[Records from a collection]
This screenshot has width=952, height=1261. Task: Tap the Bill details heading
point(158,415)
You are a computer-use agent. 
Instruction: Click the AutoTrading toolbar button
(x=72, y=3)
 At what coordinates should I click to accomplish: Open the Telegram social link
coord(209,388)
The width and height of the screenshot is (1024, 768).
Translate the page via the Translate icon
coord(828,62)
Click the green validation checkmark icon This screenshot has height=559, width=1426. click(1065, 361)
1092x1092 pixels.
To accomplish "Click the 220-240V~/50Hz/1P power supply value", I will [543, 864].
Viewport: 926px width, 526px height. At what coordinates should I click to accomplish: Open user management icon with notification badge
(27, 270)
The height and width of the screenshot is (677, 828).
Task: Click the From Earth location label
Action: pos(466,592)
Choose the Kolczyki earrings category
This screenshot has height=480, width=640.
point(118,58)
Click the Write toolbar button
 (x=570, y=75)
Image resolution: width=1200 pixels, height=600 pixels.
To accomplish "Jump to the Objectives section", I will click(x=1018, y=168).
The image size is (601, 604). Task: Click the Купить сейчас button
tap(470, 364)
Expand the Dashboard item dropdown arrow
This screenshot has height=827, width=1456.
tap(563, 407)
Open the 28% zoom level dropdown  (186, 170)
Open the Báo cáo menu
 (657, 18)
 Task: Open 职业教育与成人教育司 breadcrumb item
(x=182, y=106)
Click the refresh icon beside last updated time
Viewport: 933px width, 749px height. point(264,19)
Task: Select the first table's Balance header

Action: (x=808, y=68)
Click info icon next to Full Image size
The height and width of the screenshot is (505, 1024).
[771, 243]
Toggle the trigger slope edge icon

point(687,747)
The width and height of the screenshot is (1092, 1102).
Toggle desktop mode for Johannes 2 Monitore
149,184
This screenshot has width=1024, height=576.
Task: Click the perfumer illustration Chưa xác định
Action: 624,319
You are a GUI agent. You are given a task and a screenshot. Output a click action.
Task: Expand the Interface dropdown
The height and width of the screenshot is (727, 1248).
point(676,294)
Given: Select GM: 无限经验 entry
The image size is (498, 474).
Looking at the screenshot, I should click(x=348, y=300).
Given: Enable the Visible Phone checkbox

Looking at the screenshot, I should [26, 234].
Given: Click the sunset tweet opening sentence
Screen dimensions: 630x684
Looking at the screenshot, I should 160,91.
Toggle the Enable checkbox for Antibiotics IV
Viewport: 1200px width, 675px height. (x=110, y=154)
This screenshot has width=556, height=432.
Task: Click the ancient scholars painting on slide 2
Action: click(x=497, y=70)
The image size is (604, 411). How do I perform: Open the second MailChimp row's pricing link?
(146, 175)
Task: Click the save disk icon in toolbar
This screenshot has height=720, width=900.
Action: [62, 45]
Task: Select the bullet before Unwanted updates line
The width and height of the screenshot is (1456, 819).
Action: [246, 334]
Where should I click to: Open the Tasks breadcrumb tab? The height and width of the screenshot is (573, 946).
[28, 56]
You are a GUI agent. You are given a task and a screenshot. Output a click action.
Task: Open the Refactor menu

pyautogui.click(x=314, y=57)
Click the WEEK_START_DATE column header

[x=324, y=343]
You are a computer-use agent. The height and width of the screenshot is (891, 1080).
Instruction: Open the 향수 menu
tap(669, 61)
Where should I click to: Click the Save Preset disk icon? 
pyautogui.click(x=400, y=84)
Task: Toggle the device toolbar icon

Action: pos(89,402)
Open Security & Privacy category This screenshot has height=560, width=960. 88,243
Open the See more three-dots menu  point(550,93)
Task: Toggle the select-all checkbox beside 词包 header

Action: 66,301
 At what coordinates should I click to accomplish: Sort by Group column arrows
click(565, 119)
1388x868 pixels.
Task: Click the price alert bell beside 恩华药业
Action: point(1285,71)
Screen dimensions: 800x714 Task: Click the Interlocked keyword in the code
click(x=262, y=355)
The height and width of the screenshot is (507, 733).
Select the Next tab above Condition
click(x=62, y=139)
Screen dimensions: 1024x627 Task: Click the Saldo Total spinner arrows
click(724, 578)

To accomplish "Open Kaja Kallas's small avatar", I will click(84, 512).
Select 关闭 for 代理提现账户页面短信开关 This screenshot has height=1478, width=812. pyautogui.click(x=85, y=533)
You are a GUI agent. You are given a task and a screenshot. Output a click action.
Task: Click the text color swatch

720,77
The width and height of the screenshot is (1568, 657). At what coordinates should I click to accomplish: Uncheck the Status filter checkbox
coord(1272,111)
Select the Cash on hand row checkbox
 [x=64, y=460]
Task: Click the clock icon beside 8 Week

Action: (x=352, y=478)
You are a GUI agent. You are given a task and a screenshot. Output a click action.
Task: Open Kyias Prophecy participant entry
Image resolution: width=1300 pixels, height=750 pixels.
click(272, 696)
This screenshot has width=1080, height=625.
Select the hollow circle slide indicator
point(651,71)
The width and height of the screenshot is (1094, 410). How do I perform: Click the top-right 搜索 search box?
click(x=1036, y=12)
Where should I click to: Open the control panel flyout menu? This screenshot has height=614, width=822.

Required action:
Among the entries, find every line holding "computer" and return it.

Your response:
You are a computer-use agent. 
You are a computer-use agent. The height and width of the screenshot is (891, 1080).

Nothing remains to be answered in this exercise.